D’autre part, on ne peut traiter la question burundaise en oubliant les
déchirements du Congo. ICG le notait bien dans son rapport d’avril: «On
peut douter que le petit Burundi réussisse seul le pari de la paix dans une
région où tous les conflits internes se sont exportés en RDC.» Même observation le 16 août dernier dans le Berliner Tageszeitung sous la plume avertie de Dominic Johnson: «Tous les terrains de crise s’articulent les uns aux
autres et un échec à un endroit engendre des crises dans les autres […] selon
une spirale de la violence.» De fait, depuis juillet 1998, les FDD (représentant environ 15 000 hommes) dirigées par Jean-Bosco Ndayikengurukiye,
en rupture avec son ancien patron Léonard Nyangoma, ont rejoint les forces
de Kabila dans le cadre de la deuxième guerre du Congo et elles ont reçu
des soutiens matériels du Zimbabwe. Les accords de Lusaka de juillet 1999
les ont en principe disqualifiées, mais la non-application de ces accords garde
toute son actualité au désir de Kabila de les utiliser pour déstabiliser le
Rwanda par le sud. Enfin, le conflit congolais a renforcé les liens entre rébellions burundaise et rwandaise.

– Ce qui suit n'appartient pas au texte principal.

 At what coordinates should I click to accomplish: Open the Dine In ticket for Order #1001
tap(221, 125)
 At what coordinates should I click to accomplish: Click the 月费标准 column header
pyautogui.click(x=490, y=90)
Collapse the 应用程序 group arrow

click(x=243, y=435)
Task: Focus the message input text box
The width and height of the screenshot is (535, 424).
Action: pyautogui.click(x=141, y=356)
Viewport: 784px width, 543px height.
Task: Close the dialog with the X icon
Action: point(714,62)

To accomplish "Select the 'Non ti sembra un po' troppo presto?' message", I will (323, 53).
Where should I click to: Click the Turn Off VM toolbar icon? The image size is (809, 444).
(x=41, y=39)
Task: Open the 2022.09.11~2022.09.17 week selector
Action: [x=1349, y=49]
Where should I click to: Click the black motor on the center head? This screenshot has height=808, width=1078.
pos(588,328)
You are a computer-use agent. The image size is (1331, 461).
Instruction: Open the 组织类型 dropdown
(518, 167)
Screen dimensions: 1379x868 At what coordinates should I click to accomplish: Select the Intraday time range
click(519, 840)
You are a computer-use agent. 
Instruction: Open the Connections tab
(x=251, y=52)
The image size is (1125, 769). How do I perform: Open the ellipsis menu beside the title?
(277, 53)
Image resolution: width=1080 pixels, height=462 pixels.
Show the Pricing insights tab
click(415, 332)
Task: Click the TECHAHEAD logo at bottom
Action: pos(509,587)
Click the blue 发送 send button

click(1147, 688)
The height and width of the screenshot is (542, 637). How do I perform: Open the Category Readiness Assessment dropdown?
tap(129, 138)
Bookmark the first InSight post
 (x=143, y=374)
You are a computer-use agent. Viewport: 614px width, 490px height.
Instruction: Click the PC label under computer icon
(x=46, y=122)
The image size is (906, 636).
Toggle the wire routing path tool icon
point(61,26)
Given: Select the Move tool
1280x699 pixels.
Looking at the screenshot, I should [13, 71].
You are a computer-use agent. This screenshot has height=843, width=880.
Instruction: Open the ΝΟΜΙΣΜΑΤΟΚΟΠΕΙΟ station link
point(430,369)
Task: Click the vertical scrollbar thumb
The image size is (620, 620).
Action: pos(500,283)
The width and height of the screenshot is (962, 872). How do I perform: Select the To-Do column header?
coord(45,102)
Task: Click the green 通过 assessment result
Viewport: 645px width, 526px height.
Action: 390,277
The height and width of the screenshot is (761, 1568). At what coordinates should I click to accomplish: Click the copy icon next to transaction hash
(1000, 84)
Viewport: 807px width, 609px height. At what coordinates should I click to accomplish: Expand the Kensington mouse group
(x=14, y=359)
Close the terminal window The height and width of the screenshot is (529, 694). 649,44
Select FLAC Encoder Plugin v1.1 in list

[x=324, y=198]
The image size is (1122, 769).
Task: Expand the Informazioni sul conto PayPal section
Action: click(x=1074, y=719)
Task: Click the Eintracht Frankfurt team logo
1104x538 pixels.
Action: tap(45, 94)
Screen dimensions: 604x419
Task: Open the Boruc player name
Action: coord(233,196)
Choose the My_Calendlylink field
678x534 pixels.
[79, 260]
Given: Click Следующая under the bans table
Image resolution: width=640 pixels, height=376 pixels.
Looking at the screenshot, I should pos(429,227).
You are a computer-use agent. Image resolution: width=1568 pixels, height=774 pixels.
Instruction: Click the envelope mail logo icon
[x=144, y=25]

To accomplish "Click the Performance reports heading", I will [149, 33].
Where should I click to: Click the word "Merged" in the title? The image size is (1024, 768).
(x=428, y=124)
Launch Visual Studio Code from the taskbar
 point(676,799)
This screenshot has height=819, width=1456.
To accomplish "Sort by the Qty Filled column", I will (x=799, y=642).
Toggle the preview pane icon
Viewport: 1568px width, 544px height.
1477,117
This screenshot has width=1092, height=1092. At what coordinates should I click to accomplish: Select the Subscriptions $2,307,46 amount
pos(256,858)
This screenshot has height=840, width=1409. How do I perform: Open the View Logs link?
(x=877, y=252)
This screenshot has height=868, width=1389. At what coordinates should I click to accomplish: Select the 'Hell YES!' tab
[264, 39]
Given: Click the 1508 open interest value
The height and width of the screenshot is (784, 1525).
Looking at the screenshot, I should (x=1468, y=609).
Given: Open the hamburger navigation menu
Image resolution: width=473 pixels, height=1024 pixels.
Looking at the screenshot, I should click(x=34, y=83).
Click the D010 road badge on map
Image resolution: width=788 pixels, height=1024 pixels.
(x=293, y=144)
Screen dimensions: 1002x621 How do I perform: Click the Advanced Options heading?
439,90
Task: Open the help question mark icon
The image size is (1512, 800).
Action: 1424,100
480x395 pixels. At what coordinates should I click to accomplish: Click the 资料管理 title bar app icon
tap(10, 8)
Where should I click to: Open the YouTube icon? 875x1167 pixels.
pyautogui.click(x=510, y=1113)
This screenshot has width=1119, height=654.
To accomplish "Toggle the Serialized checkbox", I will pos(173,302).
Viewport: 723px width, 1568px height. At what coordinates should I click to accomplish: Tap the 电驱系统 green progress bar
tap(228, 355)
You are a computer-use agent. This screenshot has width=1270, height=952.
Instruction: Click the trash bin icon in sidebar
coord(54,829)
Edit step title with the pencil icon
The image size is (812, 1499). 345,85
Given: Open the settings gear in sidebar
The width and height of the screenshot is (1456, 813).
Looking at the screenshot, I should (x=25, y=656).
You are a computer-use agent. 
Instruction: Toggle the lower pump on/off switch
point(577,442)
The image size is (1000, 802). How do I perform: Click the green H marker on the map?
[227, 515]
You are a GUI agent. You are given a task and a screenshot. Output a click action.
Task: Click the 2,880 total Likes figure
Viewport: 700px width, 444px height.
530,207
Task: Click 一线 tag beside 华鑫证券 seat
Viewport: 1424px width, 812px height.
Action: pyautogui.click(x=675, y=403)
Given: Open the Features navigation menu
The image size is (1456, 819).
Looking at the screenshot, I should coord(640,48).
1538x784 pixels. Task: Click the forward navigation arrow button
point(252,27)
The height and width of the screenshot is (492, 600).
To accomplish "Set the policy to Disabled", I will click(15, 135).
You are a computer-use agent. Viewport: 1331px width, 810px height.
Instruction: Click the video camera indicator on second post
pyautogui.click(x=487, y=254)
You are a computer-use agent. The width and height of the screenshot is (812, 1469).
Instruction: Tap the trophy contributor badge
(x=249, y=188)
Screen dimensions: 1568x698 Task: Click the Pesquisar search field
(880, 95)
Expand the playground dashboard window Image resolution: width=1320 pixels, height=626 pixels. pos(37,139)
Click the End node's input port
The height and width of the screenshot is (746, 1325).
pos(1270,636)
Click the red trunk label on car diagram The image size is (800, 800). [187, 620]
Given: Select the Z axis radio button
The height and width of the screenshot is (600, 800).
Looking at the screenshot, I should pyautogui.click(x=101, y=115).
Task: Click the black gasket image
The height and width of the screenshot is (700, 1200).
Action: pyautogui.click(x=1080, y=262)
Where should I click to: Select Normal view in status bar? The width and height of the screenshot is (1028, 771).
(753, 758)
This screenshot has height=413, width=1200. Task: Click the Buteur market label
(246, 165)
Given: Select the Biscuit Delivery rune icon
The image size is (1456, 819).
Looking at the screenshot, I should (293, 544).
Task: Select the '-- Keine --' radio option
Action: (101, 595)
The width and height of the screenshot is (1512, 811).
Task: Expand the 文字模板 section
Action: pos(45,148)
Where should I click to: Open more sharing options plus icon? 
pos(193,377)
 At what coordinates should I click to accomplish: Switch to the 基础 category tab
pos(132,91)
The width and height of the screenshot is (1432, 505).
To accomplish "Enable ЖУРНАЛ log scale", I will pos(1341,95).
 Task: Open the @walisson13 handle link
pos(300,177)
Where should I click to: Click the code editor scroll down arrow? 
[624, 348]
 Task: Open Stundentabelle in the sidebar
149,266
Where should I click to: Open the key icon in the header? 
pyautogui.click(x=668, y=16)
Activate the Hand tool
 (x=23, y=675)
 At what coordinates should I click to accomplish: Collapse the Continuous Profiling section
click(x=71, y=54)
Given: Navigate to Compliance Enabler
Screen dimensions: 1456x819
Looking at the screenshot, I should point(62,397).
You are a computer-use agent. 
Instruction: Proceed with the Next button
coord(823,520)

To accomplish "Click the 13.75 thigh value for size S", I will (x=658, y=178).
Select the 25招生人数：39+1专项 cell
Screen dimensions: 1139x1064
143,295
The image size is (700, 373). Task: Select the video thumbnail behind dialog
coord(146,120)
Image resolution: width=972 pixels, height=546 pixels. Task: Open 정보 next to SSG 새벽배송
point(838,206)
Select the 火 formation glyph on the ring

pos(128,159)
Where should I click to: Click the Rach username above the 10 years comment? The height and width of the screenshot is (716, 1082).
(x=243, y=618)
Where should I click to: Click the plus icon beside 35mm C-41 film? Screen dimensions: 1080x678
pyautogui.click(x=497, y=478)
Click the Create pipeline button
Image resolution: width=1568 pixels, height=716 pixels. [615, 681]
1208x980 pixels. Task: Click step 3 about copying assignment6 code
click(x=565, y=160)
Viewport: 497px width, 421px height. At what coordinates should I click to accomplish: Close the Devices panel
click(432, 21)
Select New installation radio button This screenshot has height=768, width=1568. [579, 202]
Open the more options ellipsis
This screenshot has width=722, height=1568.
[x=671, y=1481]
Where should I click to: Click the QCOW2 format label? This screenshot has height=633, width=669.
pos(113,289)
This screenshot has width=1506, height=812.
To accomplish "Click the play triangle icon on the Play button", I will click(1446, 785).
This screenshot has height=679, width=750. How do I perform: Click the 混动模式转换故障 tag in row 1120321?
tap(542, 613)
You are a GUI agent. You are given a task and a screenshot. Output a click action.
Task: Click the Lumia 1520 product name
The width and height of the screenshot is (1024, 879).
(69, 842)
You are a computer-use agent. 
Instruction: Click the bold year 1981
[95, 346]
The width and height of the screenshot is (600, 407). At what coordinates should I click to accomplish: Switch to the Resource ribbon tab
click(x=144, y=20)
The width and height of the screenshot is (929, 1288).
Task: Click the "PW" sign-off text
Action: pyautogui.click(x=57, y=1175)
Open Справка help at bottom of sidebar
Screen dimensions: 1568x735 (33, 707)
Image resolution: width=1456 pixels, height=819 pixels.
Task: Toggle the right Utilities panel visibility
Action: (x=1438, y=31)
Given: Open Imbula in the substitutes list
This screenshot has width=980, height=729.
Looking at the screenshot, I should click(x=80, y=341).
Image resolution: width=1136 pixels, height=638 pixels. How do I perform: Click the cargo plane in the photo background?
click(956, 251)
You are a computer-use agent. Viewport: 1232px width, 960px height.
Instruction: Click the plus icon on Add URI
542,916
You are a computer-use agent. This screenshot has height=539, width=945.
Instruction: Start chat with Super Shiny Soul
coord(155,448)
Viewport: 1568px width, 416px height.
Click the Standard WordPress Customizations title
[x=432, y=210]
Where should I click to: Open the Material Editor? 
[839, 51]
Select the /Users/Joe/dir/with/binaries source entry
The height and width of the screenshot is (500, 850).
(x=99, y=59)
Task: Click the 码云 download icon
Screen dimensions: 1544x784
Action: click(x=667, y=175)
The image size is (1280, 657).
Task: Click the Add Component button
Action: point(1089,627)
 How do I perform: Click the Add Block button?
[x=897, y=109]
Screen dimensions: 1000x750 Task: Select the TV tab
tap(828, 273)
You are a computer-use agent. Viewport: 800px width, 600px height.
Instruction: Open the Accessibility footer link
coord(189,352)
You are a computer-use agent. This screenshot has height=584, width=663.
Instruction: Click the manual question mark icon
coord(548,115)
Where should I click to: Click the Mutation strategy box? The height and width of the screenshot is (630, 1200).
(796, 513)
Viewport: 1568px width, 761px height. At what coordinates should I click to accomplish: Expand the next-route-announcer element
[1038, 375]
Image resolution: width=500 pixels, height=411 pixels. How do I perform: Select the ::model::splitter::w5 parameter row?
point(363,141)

Cela conduit à réfléchir sur l’attitude de l’Ouganda et du Rwanda. Ces
deux pays ont appliqué en son temps l’embargo de manière souple. Yoweri
Museveni, qui reprochait à Pierre Buyoya d’avoir hâtivement introduit le
multipartisme en 1992 et qui n’oubliait pas l’aide apportée jadis à son mouvement (la NRA) par l’ancien président Bagaza, a une préférence pour ce
dernier. Cela étant, l’armée burundaise est intervenue au Sud-Kivu depuis
la fin d’août 1998 et a étendu son contrôle sur la rive sud-ouest du lac
Tanganyika. Elle représente donc un élément du dispositif des forces rebelles
au pouvoir de Kabila et, à ce titre, elle ne peut échapper à la sollicitude de
ses alliés de fait, Rwanda et Ouganda, comme l’attestent la commission
mixte burundo-rwandaise de juillet 1999 et les visites de Buyoya à Kigali et
à Kampala en septembre suivant. Cependant, les rapports ne sont pas simples,
contrairement à ce que suggèrent les slogans sur le projet d’«empire hima»,
censé unir diaboliquement les dirigeants des trois pays. Les relations des
Burundais avec les Tutsi rwandophones du Sud-Kivu dits «Banyamulenge»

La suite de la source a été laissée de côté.